If a section fails the second pass, then tighten decoding for that section only (lower top-p/temperature) and try once more. On a third failure, emit a targeted ASK_FOR_MORE or REFUSE with the specific missing/forbidden condition.
Implementation Pattern
1) Contract hooks
Enumerate required sections/fields and stop tokens.
Point to policy_version
and required citation_coverage
.
Forbid success language; require tool proposals with idempotency keys.
2) Validator services
Stateless functions per layer, returning {ok, errors:[{code, span, details}]}
.
Compose into a pipeline; stop early on SCHEMA
/IMPLIED_WRITE
.
3) Repair engine
Map error codes → ordered rewrite steps (substitute, trim, inject hedge, swap claim).

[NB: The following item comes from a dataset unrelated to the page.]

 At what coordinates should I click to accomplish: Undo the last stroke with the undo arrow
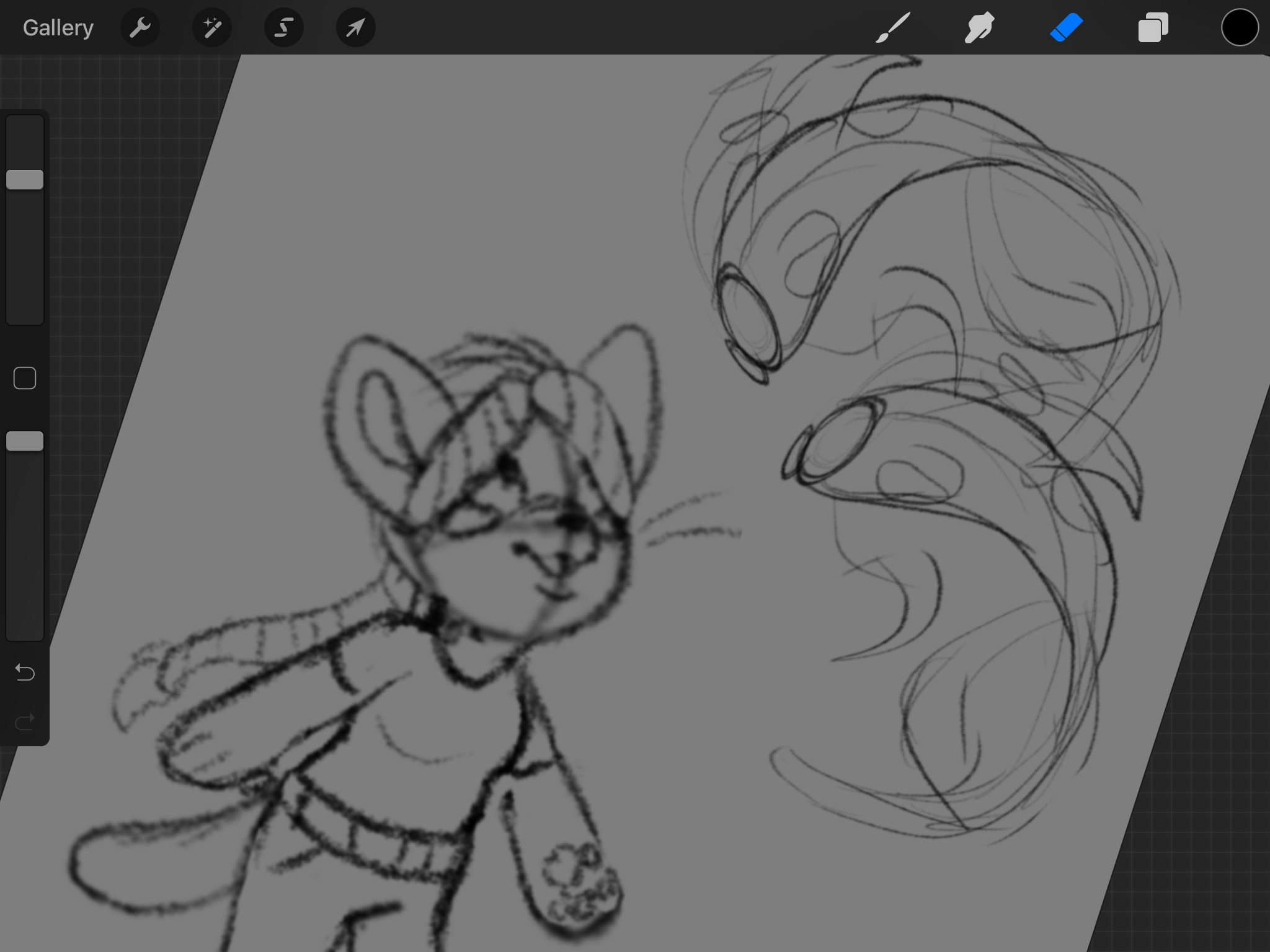(x=25, y=672)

Re-run only the failing layer(s); re-validate; cap attempts (e.g., 2).
4) Observability
Log policy/contract/decoder hashes, error codes, repair steps, and final status.
Emit adherence scores (lexicon, cadence, coverage).

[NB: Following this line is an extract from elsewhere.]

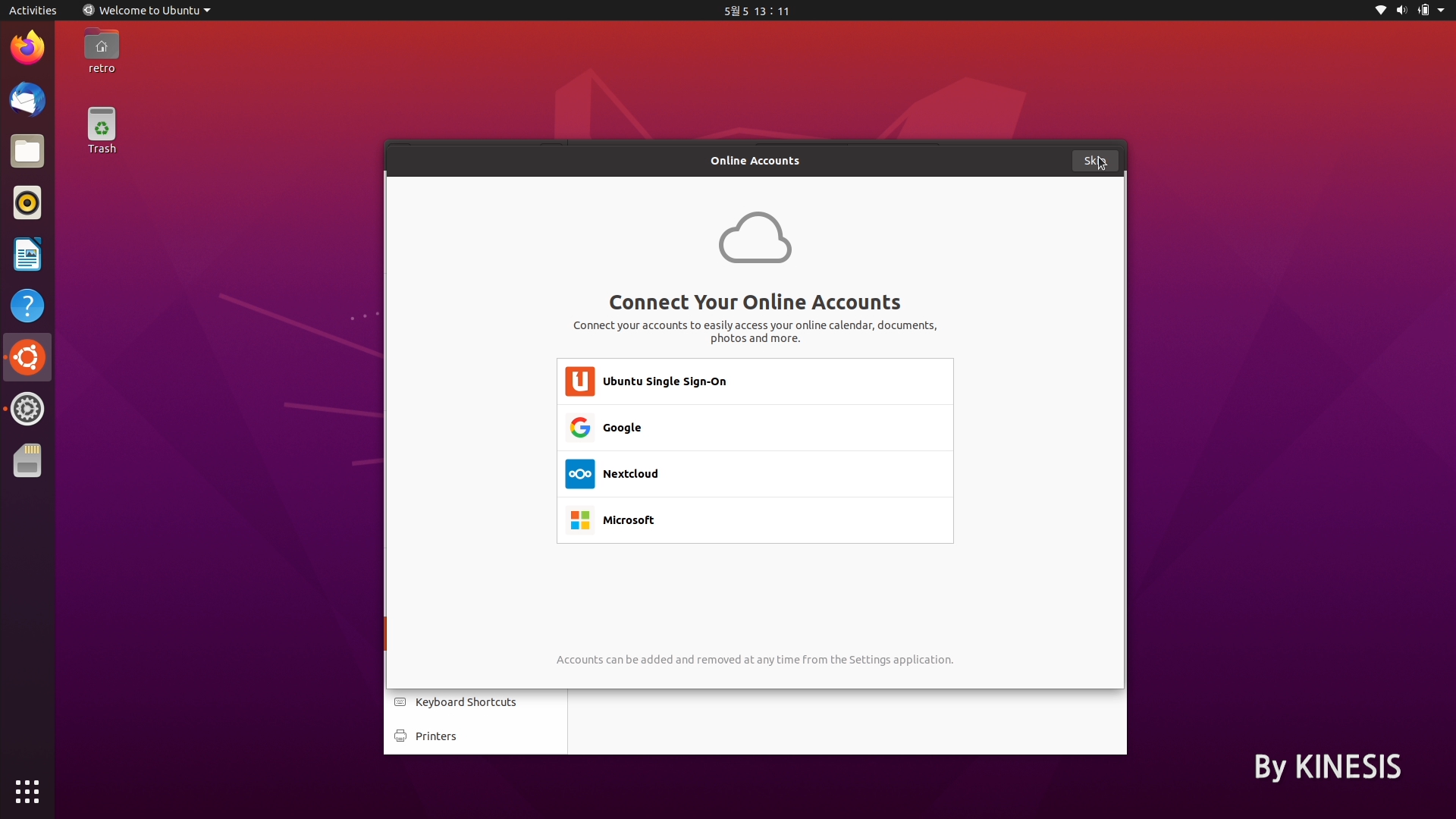Open Settings gear in the dock
This screenshot has height=819, width=1456.
(27, 409)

Example Error → Repair Mappings
Error | Detector | Repair |
---|
SCHEMA | JSON invalid / missing fields | Fill defaults; if still invalid → resample that section |
LEXICON | banned phrase “guarantee” | Substitute with hedge (“aims to”); add reason note |
LENGTH | >18 words/sentence | Split at clause boundary; trim adverbs |
CITATION | factual line w/ no claim_id | Attach nearest valid claim (threshold); else hedge/remove |
STALE_CLAIM | claim age > window | Swap for fresher claim; else hedge timing (“as of …”) |
IMPLIED_WRITE | success language w/o tool result | Rewrite to proposal; or block and surface decision from validator |
LOCALE | EN-UK in EN-US route | Normalize spellings; enforce brand casing |
Repairs must be deterministic and logged so operators can trust them.
Measuring Safety & Validator Efficacy
Constraint Pass-Rate (CPR), first pass (primary KPI)

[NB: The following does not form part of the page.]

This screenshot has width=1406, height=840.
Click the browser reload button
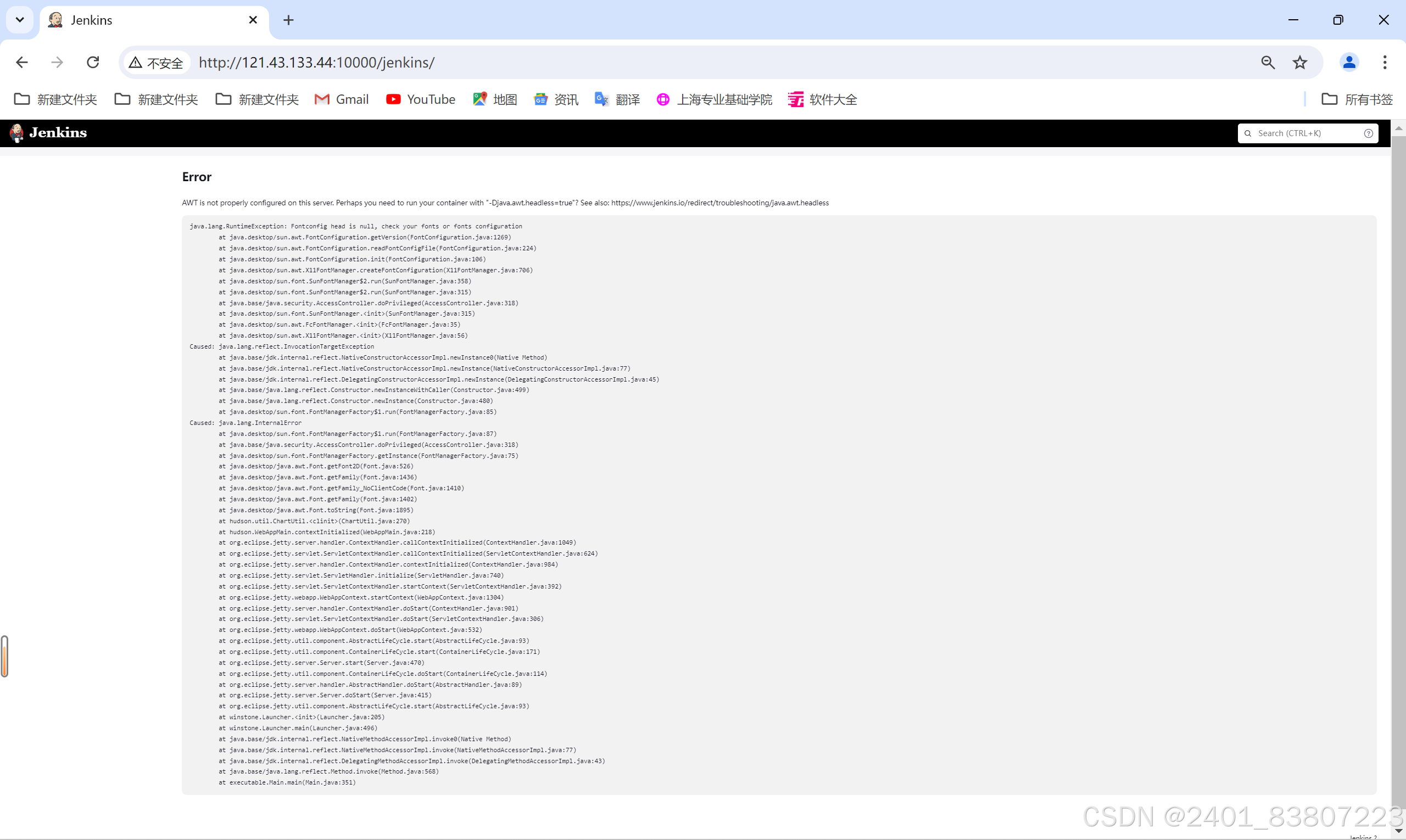[92, 62]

Repairs per accepted output (target ≤0.25)
Citation precision/recall (spot-checked or via labeled sets)
Implied-write violations (should be ~0; anything >0 triggers incident review)
Stale-claim rate and freshness coverage
Time-to-valid p95 (repairs should lower p95 by avoiding resamples)
Policy adoption (% outputs using latest policy version)
Visualize by route, locale, and release. Alert on CPR −2 pts, p95 +20%, or any implied-write spike.
Incident Playbooks (keep them short)
Contain: Flip the route’s feature flag to safe copy; block tool execution if relevant.
Triage: Classify failures by code (SCHEMA/CITATION/SAFETY/…); sample affected outputs.
Root cause: Contract change, policy edit, decoder tweak, stale claims, or retrieval eligibility gap.
Remediate: Patch the artifact (policy/contract/decoder/validator), add/adjust a golden case, re-canary.
Postmortem: 1-pager with artifact diffs, failing samples, and a new regression guard.
Aim for MTTR in hours, not days; cheap rollback is part of safety.
Practical Tips
Keep the ban list small and high-signal; overblocking creates wooden prose and repair churn.
Treat numbers and named entities as high-risk—require claims or hedges.
Encode jurisdictional deltas (US vs EU ads) as separate policy bundles; the planner selects the right one.
For channels with tight form factors (ads/email), prioritize shape/language validators before evidence checks to fail fast.
Store validator versions in traces; evolutions in policy should not look like model drift in dashboards.
Worked Example (Composite)
A renewal email route fails validation with errors: LEXICON
(uses “revolutionary”), CITATION
(one factual sentence uncovered), and IMPLIED_WRITE
(“I renewed your plan”). Repairs substitute “advanced,” attach a valid claim to the uncovered sentence, and rewrite the implied write into a proposal with a confirmation link. The section then passes; time-to-valid improves versus whole-resample, and the audit log records the three repairs. Canary shows CPR rising from 91.6% → 93.0%, p95 falling 14%.
Conclusion
Validators are not an add-on; they are the enforcement engine for prompt contracts and policy bundles. By failing closed, repairing small, and logging everything, you turn safety from an after-the-fact review into a first-class, automated property of your system. In Part 7, we’ll put evaluation and operations around these controls—golden tests, canary/rollback, and the metrics that prove a change is safe to ship.